Some of the most effective measures included: retrofitting incandescent and high pressure sodium lighting to more efficient running fluorescent and light emitting diode (LED) fixtures; switching to Energy Star appliances; installing urinals that require 88 percent less water; and growing plants that do not require an irrigation system.

“The team’s accomplishments in the past year and a half saved the Coast Guard an annual recurring savings of over $120,000,” said Lt. Ryan Murphy, an industrial manager and a team member. “In one of the larger lighting retrofit projects, the team focused on exterior lighting and was able to reduce the electrical load of the entire base by 80 percent through high efficiency lighting retrofits and delamping areas with too much streetlight. This project alone saved the Coast Guard $40,000 a year in electricity (costs).”

The team is also reaching out to other units in Hawaii. During a recent energy retrofit trip to Station Maui, the team found ways to reduce the station’s electricity costs by 20 percent by upgrading the air conditioning system and installing occupancy sensors to turn off the lights when rooms are unoccupied.

The team is also pursuing similar cost-saving measures at Station Kauai and Air Station Barbers Point.

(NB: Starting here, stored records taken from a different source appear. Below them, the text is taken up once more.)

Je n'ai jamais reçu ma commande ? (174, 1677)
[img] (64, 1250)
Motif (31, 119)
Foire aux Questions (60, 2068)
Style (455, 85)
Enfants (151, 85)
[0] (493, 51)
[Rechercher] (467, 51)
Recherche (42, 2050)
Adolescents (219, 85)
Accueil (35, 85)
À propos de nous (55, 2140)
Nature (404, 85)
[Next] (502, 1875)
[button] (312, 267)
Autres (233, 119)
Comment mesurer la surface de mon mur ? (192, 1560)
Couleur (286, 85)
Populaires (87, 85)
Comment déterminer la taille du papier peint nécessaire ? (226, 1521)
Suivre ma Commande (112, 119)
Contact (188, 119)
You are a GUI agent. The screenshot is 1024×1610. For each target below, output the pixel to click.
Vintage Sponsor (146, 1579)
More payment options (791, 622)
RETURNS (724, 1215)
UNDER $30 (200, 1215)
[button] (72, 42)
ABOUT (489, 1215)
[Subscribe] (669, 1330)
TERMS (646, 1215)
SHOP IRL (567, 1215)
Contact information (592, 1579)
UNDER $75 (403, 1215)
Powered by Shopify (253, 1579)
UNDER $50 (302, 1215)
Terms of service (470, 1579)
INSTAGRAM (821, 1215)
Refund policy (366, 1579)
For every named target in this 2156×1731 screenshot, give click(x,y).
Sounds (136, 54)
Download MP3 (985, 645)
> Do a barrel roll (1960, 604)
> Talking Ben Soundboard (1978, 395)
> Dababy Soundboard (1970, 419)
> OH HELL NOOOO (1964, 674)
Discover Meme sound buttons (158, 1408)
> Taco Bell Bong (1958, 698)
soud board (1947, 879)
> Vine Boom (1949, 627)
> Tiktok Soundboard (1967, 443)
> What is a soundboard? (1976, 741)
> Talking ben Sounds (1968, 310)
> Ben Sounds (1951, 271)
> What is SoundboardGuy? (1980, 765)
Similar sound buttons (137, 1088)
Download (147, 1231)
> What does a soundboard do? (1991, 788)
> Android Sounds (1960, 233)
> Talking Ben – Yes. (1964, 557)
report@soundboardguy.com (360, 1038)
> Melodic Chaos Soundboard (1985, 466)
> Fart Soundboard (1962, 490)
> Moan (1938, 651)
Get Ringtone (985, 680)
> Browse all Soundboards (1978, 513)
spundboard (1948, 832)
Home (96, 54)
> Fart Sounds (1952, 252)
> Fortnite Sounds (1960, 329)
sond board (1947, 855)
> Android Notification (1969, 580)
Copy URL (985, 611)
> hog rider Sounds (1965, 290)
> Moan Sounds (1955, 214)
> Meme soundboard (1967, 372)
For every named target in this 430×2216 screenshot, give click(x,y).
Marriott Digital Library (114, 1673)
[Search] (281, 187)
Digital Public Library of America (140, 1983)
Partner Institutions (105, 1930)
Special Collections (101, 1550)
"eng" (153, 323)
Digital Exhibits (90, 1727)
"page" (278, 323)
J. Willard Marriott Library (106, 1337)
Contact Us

Acosta said there are also plans to make the Diamond Head Representational Facility, which also serves as the 14th Coast Guard District commander’s quarters, a “net zero” facility, meaning the property will produce as much electricity as it uses. This will be accomplished by reducing the power demand and installing renewable power sources, making the facility self sufficient.

“If this project becomes a reality it will demonstrate how seriously the Coast Guard takes sustainability,” said Acosta.

The Energy Independence and Security Act of 2007 requires the federal government to perform energy audits on 25 percent of its facilities each year. Throughout 2009, the team audited 40 percent of the BSU, which equates to more than 92,000 square feet of Coast Guard property.

Team members have seized opportunities to learn more about cutting-edge technology they can apply throughout the district. Six team members participated in a Government Energy 2009 workshop in Providence, R.I., in August 2009 and learned about the newest innovations and technologies in resource conservation. Additionally, three team members attended the Pacific Electrical Association Conference and Expo with a focus on the Hawaii Clean Energy Initiative and renewable energy solutions.

The nations’ precious natural resources are becoming scarce, and energy prices continue to climb all over the country. The Coast Guard’s Sustainability Implementation Team has taken great measures to reduce energy and waste water consumption at Coast Guard units throughout the district and will continue to find efficient alternatives to energy use here in Hawaii and throughout the 14th District.